28 de agosto de 2013
En la ajetreada agenda de acontecimientos ocurridos en Nuestra América en lo que va del año sobresalen hechos auspiciosos tanto como otros profundamente negativos para el proceso de integración que se está desarrollando en la región. En febrero, por caso, ocurrió el abrumador triunfo electoral de Rafael Correa en Ecuador, en marzo la esperada o inesperada –según cómo se lo mire– muerte de Hugo Chávez Frías y el ajustado triunfo de Nicolás Maduro en las elecciones venezolanas. Más reciente, la asunción –por vía democrática– del nuevo gobierno en Paraguay abrió la oportunidad de que este país se reintegre a los bloques de los que fue apartado tras el desplazamiento de Fernando Lugo. Además del lamentable fallecimiento del líder regional, pareciera que las otras noticias mencionadas, junto con otras, como la incorporación de Venezuela al MERCOSUR, la presencia de CELAC (Comunidad de Estados Latinoamericanos y Caribeños) y UNASUR (Unión de Naciones Suramericanas), por primera vez, en los debates en el Consejo de Seguridad de las Naciones Unidas, o la predecible victoria electoral de Michelle Bachelet en Chile, van marcando un rumbo de consolidación de una línea progresista y de cambios sustanciales en el sur del continente.
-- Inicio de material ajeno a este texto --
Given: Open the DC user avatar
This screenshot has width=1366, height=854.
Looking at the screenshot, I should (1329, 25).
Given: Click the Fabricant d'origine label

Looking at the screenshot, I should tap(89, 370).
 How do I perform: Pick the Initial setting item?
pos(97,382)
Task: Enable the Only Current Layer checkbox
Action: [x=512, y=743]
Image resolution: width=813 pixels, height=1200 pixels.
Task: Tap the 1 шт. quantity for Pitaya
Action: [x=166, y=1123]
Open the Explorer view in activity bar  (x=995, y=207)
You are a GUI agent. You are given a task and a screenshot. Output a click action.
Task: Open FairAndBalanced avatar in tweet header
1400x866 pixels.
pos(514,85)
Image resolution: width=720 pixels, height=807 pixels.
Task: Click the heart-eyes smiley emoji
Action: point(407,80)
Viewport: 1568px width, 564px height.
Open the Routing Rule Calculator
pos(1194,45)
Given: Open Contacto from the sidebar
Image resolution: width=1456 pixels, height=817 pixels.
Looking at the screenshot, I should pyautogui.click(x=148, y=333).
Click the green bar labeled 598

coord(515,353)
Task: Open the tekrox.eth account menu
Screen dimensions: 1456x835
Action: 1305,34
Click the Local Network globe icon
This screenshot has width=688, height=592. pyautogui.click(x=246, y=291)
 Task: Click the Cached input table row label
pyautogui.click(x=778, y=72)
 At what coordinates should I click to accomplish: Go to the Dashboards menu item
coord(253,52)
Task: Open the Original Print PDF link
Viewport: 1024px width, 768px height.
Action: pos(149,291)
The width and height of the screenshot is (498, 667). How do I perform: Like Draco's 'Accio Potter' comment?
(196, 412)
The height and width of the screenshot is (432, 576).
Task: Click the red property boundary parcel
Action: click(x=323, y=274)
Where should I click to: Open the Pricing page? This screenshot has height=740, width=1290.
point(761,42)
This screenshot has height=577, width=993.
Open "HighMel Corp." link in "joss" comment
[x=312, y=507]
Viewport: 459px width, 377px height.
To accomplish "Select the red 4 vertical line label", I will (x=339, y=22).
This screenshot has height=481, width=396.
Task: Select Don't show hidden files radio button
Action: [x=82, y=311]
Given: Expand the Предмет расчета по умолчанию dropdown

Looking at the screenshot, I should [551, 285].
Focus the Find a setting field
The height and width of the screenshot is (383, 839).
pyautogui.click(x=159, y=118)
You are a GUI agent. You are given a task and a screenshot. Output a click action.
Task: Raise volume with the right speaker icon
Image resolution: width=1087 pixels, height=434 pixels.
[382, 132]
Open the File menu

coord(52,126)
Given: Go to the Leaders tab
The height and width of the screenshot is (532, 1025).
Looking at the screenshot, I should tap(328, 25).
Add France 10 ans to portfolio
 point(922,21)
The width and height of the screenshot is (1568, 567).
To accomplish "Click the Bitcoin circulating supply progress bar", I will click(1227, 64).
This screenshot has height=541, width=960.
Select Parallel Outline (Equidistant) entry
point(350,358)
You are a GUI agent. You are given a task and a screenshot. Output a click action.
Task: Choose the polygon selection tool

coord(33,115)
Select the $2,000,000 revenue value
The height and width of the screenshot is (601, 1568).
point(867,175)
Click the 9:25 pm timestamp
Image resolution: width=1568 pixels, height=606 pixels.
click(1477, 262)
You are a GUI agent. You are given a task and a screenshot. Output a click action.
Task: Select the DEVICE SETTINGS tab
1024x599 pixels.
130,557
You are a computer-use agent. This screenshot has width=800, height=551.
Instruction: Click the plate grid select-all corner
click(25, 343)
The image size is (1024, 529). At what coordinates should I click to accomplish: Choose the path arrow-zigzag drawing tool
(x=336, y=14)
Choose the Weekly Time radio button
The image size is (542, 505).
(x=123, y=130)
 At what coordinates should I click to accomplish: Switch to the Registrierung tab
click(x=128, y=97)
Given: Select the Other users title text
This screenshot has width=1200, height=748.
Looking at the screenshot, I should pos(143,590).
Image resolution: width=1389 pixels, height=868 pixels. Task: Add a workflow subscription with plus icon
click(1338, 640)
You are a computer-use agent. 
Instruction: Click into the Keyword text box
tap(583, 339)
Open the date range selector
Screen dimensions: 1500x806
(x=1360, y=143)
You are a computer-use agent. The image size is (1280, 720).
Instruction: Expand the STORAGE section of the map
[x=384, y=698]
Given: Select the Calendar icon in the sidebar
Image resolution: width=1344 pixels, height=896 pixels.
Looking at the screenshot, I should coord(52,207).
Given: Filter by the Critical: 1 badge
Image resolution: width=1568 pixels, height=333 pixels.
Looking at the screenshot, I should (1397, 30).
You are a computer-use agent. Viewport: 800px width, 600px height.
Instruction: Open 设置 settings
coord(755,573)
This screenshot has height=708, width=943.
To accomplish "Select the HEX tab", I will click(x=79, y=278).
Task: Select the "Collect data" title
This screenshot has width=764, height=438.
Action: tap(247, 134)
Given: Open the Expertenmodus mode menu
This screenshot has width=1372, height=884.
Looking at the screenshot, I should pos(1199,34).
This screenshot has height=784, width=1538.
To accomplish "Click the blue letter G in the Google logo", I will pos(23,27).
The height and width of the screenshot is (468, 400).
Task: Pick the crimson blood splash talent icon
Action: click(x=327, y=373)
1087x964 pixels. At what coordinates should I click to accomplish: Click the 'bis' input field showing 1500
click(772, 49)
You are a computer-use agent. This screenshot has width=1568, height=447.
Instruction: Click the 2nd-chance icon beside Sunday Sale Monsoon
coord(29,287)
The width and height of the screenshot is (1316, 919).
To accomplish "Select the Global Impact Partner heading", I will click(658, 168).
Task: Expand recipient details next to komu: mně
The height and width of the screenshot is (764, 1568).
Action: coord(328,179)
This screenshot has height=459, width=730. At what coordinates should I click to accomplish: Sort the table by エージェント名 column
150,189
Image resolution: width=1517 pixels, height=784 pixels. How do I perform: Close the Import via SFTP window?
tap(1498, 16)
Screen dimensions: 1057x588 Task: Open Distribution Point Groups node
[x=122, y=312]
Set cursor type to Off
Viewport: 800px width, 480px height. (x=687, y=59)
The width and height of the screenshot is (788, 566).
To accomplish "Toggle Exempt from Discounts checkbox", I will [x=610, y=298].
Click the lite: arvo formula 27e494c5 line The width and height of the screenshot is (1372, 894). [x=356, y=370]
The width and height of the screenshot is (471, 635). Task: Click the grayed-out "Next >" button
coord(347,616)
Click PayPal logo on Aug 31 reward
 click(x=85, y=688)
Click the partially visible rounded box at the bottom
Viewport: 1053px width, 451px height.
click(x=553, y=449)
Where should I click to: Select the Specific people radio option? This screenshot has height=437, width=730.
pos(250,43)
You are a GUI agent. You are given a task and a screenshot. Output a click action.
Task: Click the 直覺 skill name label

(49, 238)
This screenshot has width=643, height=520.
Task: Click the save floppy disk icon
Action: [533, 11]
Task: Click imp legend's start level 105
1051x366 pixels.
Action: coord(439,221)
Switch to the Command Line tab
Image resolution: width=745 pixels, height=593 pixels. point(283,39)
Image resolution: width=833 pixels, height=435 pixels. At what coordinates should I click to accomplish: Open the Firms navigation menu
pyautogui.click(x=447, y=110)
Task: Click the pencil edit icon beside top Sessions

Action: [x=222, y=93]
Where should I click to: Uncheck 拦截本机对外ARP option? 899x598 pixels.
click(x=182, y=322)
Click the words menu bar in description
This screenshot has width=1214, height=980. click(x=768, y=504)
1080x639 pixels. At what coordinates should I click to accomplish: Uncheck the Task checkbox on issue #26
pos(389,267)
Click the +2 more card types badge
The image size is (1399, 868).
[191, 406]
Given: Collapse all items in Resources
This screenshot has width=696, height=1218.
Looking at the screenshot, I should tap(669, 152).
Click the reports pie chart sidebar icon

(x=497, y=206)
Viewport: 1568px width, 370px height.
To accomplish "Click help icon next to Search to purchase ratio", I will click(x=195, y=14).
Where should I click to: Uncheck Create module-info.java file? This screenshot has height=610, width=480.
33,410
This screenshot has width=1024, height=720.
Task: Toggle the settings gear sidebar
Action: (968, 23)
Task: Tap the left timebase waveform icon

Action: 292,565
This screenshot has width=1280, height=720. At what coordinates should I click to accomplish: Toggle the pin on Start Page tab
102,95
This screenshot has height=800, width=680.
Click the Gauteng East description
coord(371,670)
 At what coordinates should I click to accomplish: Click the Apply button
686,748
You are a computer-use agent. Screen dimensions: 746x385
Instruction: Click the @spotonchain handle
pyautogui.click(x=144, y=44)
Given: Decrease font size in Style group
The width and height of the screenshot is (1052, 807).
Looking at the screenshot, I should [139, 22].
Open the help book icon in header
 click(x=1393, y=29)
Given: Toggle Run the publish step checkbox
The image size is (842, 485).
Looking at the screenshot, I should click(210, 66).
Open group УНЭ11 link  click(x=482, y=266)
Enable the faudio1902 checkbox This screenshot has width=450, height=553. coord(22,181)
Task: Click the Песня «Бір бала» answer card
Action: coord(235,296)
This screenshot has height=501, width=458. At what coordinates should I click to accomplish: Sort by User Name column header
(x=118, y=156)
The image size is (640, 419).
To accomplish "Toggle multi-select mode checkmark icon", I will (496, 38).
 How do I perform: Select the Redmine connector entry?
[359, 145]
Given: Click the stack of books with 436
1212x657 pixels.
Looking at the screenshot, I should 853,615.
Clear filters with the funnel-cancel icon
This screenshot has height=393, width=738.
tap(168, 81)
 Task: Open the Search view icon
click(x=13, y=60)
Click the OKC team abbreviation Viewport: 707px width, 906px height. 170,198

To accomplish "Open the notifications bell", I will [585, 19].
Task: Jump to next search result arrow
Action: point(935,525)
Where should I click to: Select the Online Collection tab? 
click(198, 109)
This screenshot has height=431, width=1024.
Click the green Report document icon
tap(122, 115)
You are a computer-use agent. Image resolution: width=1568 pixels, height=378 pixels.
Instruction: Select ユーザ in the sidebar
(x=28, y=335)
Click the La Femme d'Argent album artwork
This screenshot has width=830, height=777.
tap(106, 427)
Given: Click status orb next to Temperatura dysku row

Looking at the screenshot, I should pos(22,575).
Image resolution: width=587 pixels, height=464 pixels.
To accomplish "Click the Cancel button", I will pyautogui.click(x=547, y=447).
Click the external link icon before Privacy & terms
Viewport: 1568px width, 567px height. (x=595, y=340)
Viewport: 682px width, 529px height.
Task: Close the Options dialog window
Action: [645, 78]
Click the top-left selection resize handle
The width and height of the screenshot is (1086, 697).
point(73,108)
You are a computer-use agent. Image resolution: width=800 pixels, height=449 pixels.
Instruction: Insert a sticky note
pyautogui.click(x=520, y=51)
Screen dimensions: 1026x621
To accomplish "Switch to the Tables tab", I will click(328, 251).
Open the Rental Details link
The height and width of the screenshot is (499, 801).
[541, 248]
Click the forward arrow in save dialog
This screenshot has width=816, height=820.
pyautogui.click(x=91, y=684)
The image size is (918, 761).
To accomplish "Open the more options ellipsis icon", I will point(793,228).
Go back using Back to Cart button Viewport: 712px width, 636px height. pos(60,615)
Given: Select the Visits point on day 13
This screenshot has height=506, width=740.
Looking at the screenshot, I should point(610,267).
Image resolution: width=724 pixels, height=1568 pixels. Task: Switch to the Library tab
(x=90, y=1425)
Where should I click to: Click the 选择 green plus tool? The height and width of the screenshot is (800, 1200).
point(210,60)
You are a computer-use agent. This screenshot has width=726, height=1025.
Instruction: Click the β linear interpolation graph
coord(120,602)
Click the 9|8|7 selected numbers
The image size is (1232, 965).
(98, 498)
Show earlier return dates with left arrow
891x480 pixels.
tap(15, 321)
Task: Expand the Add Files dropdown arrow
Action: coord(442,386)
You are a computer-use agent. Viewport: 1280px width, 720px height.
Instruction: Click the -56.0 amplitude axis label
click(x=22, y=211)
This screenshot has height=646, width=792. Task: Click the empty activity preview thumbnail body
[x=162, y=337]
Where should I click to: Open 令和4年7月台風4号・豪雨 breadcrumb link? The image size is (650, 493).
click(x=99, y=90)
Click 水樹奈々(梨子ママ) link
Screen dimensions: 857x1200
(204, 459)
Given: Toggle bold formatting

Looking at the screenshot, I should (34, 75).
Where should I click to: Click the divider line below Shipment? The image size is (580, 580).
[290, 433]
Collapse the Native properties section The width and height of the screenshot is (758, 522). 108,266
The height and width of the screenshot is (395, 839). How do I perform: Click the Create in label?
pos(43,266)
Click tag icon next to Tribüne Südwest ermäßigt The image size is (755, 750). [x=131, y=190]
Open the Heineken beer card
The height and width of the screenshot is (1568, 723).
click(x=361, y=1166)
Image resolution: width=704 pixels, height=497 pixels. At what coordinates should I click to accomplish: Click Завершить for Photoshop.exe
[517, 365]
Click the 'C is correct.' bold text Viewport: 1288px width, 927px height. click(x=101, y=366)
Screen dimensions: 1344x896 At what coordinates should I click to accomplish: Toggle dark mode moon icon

Sin embargo, estos avances se producen en el marco de una relación dialéctica en permanente disputa con las fuerzas retrógradas de una derecha continental recalcitrante y envalentonada que pretende, bajo cualquier medio, retrotraer los efectos de este «cambio de época» a la situación que se vivía antes de 2005, cuando en Mar del Plata se terminó de concretar la derrota del ALCA.
La reacción se percibe en Venezuela, donde son constantes las operaciones contra el gobierno de Nicolás Maduro (con desconocimiento hacia el gobierno legítimamente elegido, atentados, desabastecimiento de artículos de primera necesidad); en Argentina, con la batalla que libran los grandes medios de comunicación y la derecha neoliberal contra el Gobierno nacional; y en Brasil, donde la derecha ha ido minando el apoyo a Dilma Rousseff, aprovechando las reivindicaciones de los estudiantes y otros sectores del pueblo, a las que fueron sumándole otras cuestiones como la corrupción y los excesivos gastos para el Mundial de Fútbol, logrando que la popularidad de la sucesora de Lula cayera en picada a partir de la segunda quincena de junio.
No va a ser fácil, entonces, el tránsito hacia una mayor integración suramericana. Luego del fracaso del ALCA, Estados Unidos confrontó con la llamada Alianza del Pacífico a iniciativas como el ALBA (Alianza Bolivariana de los Pueblos de Nuestra América) y la UNASUR. La Alianza del Pacífico, creada en abril de 2011, está actualmente conformada por Chile, Perú, Colombia y México, y con carácter de observadores suma a Costa Rica y Panamá. En la Declaración de Lima, constitutiva del grupo, se plantea el objetivo de establecer la «libre circulación de bienes, servicios, capitales y personas», vieja aspiración del ALCA. Es decir que, en menos de una década, Estados Unidos logró sobreponerse al golpe recibido en Mar del Plata y crear un instrumento estratégico similar, aunque por ahora limitado los países más afines a las políticas de libre mercado.
Además es preocupante, junto con todo lo anterior, la contraofensiva que Estados Unidos está desplegando hacia América Latina y el Caribe, su «patio trasero», como lo definió recientemente el secretario de Estado, John Kerry, recuperando una vieja terminología de la época de la Guerra Fría. Además de la lucha por la hegemonía económica y militar, para lo cual el país del norte ya tiene instaladas 76 bases militares en la región –y se denuncia que va por más–, aparece la disputa, aún en estado latente, por el dominio de los recursos naturales. Las democracias que sustentan este cambio de época deberán tener la capacidad de defender sus avances en beneficio de sus pueblos y sus soberanías, cada vez más unidas en instituciones como UNASUR y MERCOSUR.